The affidavit-complaints referred to in the notarized documents were filed by Atty. Pascua with the Civil Service Commission. Impleaded as respondents therein were Lina M. Garan and the other above-named complainants. They filed with this Court a “Motion to Join the Complaint and Reply to Respondent’s Comment.” They maintain that Atty. Pascua’s omission was not due to inadvertence but a clear case of falsification.1 On November 16, 1999, we granted their motion.2
Thereafter, we referred the case to the Office of the Bar Confidant for investigation, report and recommendation.

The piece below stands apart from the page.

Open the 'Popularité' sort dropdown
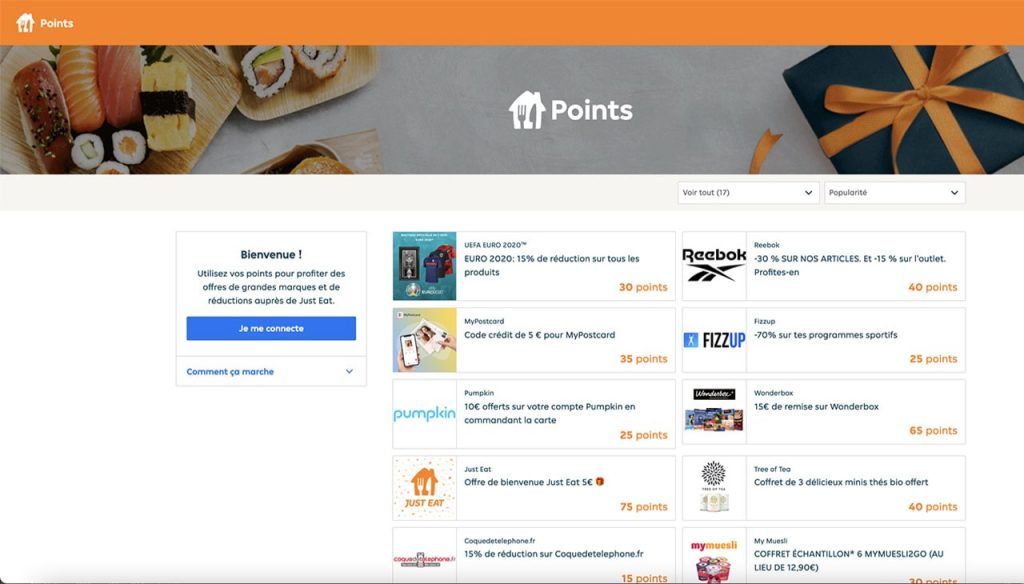This screenshot has width=1024, height=584. tap(894, 193)
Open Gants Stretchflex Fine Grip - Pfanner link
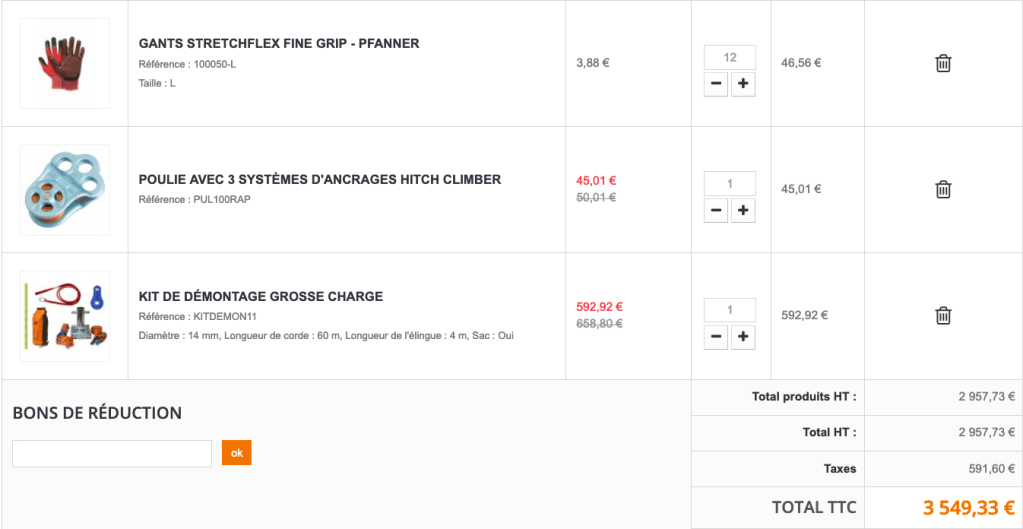Screen dimensions: 1023x529 279,44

On April 21, 2003, the Office of the Bar Confidant issued its Report and Recommendation partly reproduced as follows:
A notarial document is by law entitled to full faith and credit upon its face. For this reason, notaries public must observe the utmost care to comply with the formalities and the basic requirement in the performance of their duties (Realino v. Villamor, 87 SCRA 318).

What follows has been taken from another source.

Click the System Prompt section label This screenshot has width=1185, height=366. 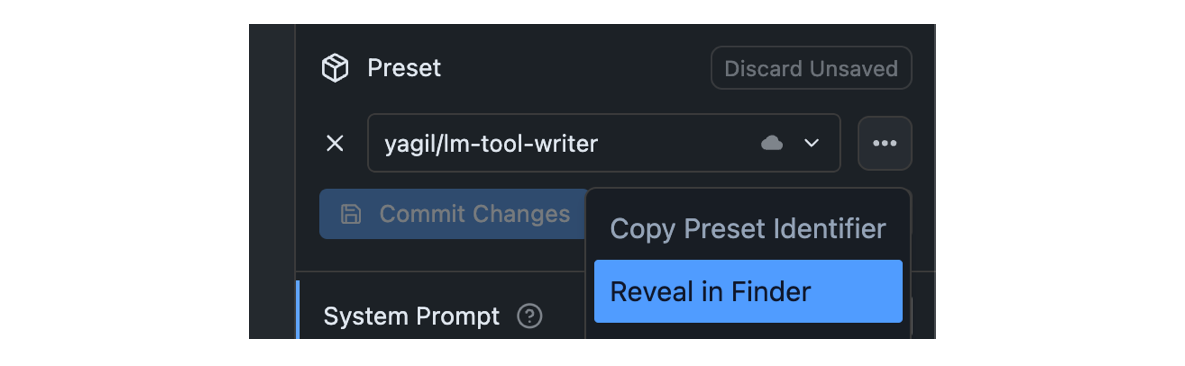coord(411,316)

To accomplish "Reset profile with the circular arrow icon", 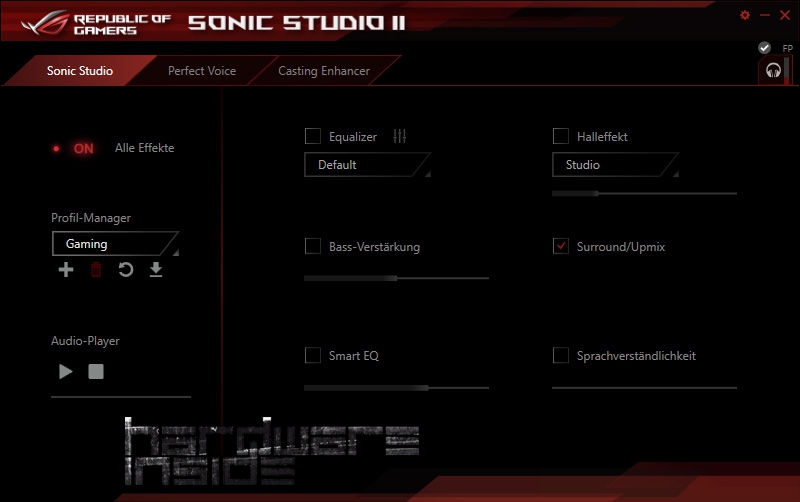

Under the notarial law, “the notary public shall enter in such register, in chronological order, the nature of each instrument executed, sworn to, or acknowledged before him, the person executing, swearing to, or acknowledging the instrument, xxx xxx. The notary shall give to each instrument executed, sworn to, or acknowledged before him a number corresponding to the one in his register, and shall also state on the instrument the page or pages of his register on which the same is recorded. No blank line shall be left between entries” (Sec. 246, Article V, Title IV, Chapter II of the Revised Administrative Code).

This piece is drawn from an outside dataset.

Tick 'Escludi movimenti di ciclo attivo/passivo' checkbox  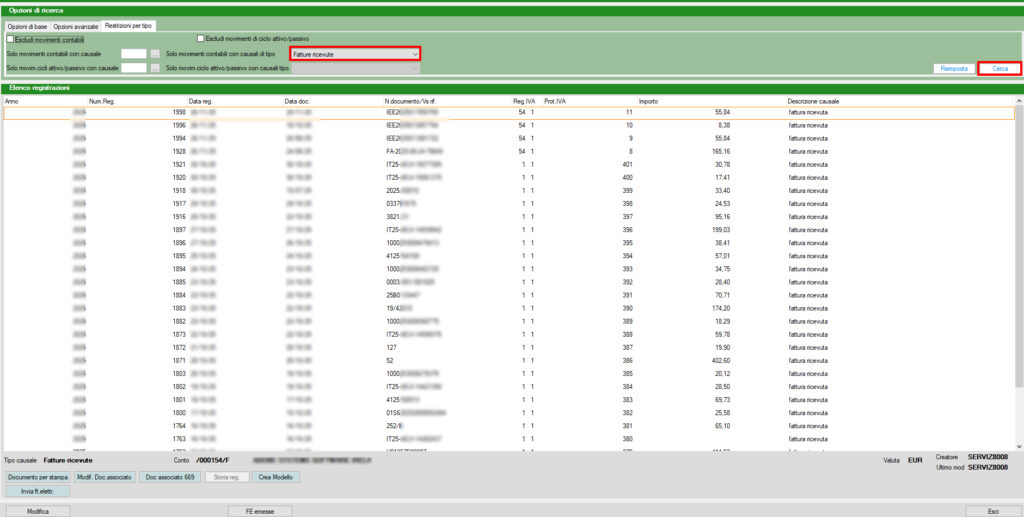[x=201, y=39]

Failure of the notary to make the proper entry or entries in his notarial register touching his notarial acts in the manner required by law is a ground for revocation of his commission (Sec. 249, Article VI).
In the instant case, there is no question that the subject documents allegedly notarized by Atty. Pascua were not recorded in his notarial register.
Atty. Pascua claims that the omission was not intentional but due to oversight of his staff. Whichever is the case, Atty. Pascua cannot escape liability. His failure to enter into his notarial register the documents that he admittedly notarized is a dereliction of duty on his part as a notary public and he is bound by the acts of his staff.
The claim of Atty. Pascua that it was simple inadvertence is far from true.
The photocopy of his notarial register shows that the last entry which he notarized on December 28, 1998 is Document No. 1200 on Page 240. On the other hand, the two affidavit-complaints allegedly notarized on December 10, 1998 are Document Nos. 1213 and 1214, respectively, under Page No. 243, Book III. Thus, Fr. Ranhilio and the other complainants are, therefore, correct in maintaining that Atty. Pascua falsely assigned fictitious numbers to the questioned affidavit-complaints, a clear dishonesty on his part not only as a Notary Public, but also as a member of the Bar.
This is not to mention that the only supporting evidence of the claim of inadvertence by Atty. Pascua is the affidavit of his own secretary which is hardly credible since the latter cannot be considered a disinterested witness or party.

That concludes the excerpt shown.